Aztec Corner rent increase under university ownership upsets students

The+university+agreed+to+lease+the+apartment+complex+to+accommodate+more+than+600+sophomores+starting+fall+2019.

Bella Ross

The university agreed to lease the apartment complex to accommodate more than 600 sophomores starting fall 2019.

by Johann Derek Oribello, Senior Staff Writer

Ever since San Diego State and Aztec Corner settled on a master lease agreement giving the university rights over the property, residents have been feeling dissatisfied with the increase in rental costs. 

Because of the decision to acquire property rights, the apartment complex is now considered on campus property and rent prices raised significantly as a result.

Director of Housing Administration Cynthia Cervantes said in an email the switch to being on campus property does not necessarily mean the university owns the complex, but rather they own the right to control the building.

“This agreement means that SDSU retains the right to license the spaces within the building,” Cervantes said in an email response. “SDSU entered into a master lease agreement with Aztec Corner to support the university’s two-year residency requirement and in alignment with the Sophomore QUEST program offering.”

According to the Sophomore QUEST webpage, the educational program is designed to meet the needs of second-year students by providing a variety of campus resources and programs. Some of these programs include workshops and events tailored towards resume building and internship preparation. 

Despite the efforts of fostering a community through the Sophomore QUEST program, many residents feel the higher rent prices as a result of being on campus property do not make living in the complex worth it. 

According to a 2019 Daily Aztec article, residents currently pay $1,139 per month for a bedspace under SDSU housing. The complex previously charged $825 per month for a single occupancy bedroom and $724 per month for a double occupancy bedroom when independently owned. The university attributed the increase in costs to minor renovations and access to campus programming and benefits, such as an Aztec Recreation Center membership.

The rise in rental prices in conjunction with the conditions of the complex and slow response times for maintenance requests prompted residents to create an online petition that outlined maintenance deficiencies.  

Biology sophomore Jacob Calaway said although the complex has improved its maintenance services since the viral petition circulated last semester, it is still not worth the increased rent cost. 

“They’ve improved their services, especially from last year. I feel like they’re a lot quicker on the uptake with everything,” Calaway said. “It’s not bad, but for what we’re paying, it’s not the best.”

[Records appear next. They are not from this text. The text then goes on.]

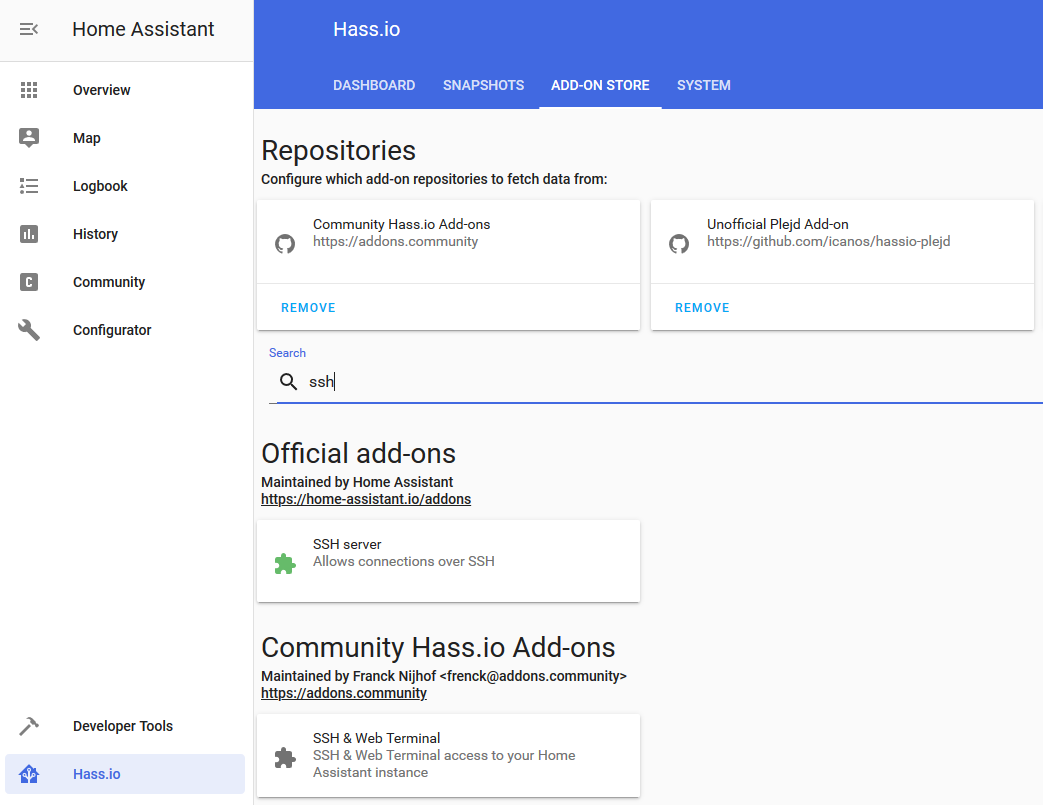Remove the Unofficial Plejd Add-on repository

(x=702, y=307)
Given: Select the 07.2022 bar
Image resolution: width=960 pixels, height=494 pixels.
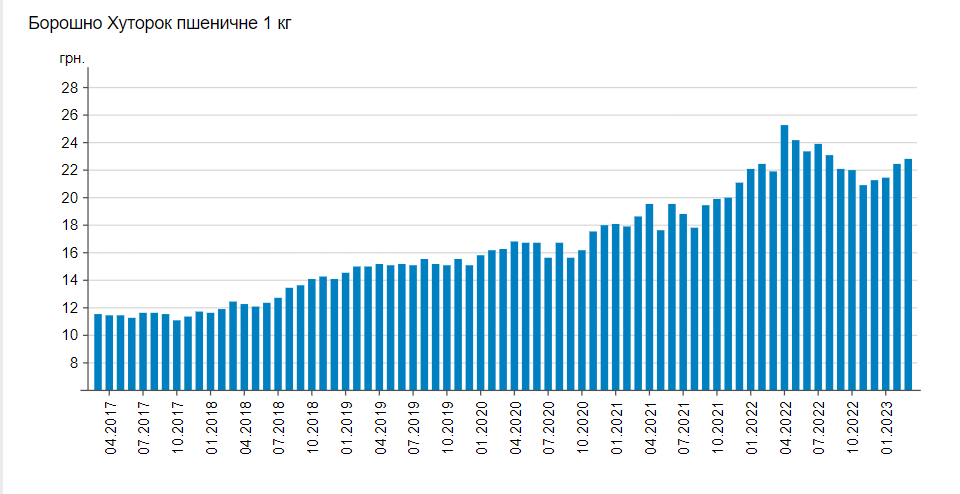Looking at the screenshot, I should 818,267.
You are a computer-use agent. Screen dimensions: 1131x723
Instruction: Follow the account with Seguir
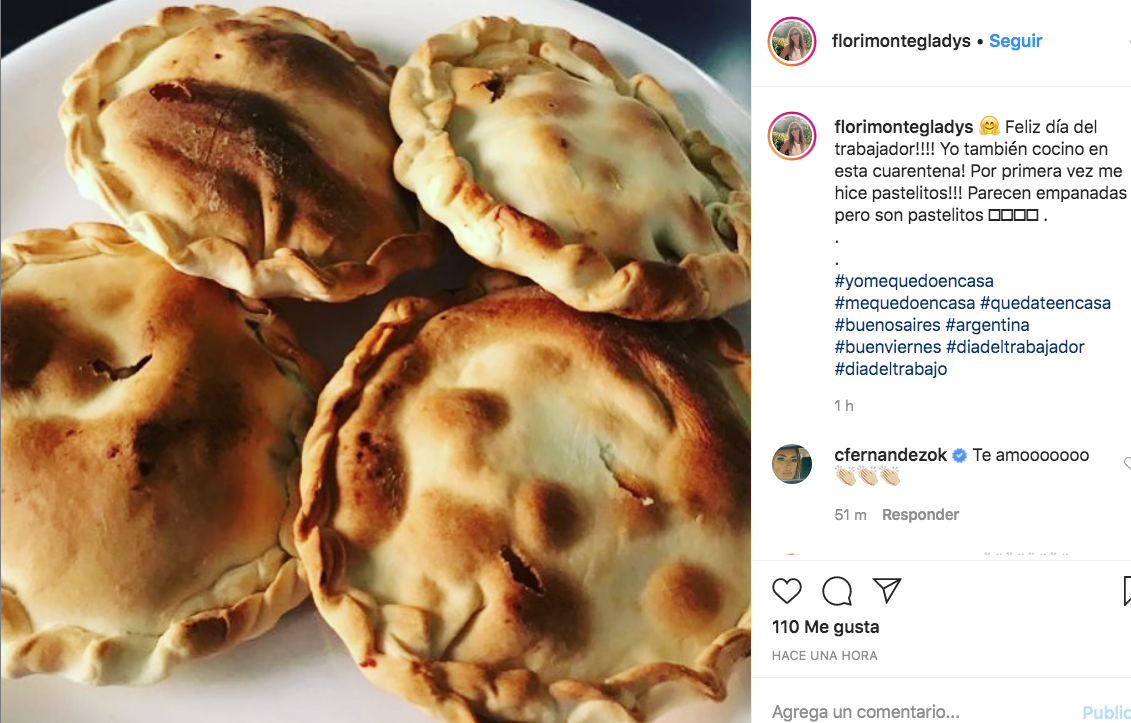1016,41
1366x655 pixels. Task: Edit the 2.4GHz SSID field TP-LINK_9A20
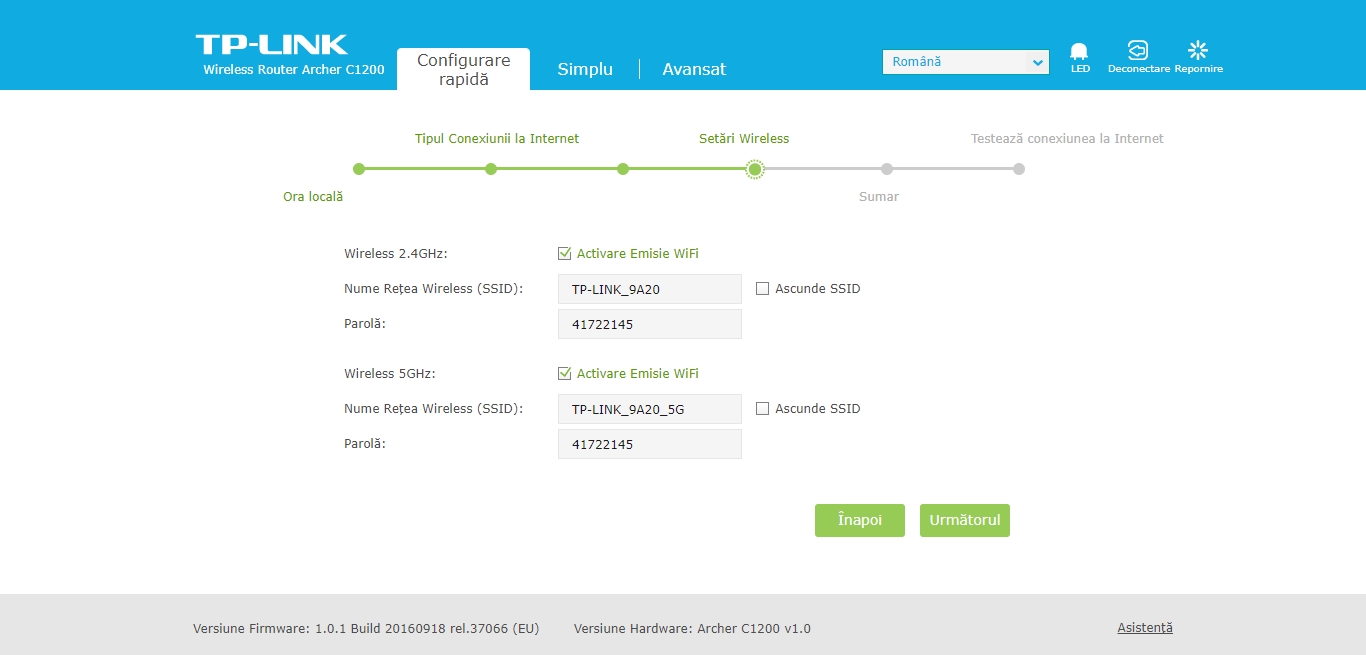(649, 289)
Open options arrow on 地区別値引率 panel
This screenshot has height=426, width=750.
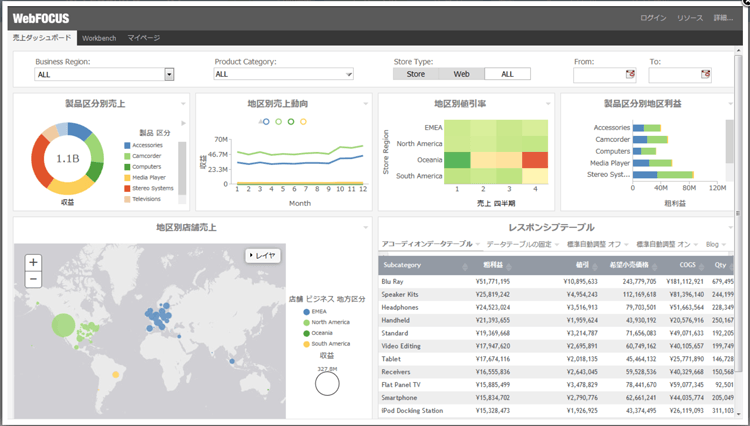pos(548,104)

Residents who lived in Aztec Corner prior to the switch agree that the current rent prices are too expensive, especially considering the building’s condition.

Public health junior Alyssa Marie Adams who lived in the complex last year said past rental costs make the unit’s current prices a difficult sell.

“Last year the rent was about $700 (a month) for a double which wasn’t bad at all considering how close it was to campus,” Adams said. “I know people who live there now and they pay more than $1000 which I think is way too expensive.”

Kinesiology junior Cecilia Diaz, who also was a previous resident, said it is unfortunate students have to pay higher prices, especially with all the issues and complaints related to maintenance.

“I think it’s terrible that people who live in Aztec Corner now have to pay so much and go through all those issues last semester,” Diaz said. “I’ve heard of people in some of my classes who had pretty bad complaints about the place.” 

Calaway said although Aztec Corner has all the necessities needed in student housing, there are better housing options that are overall cheaper for students.

“(I don’t feel it’s worth it) because of other options that are out there and are less expensive than this one,” Calaway said. “The price is just a little more than I’d be paying.” 

The three-year master lease first began in fall 2019 and will continue until fall 2022. Until then, SDSU will manage all leases and license agreements for the residents of the complex.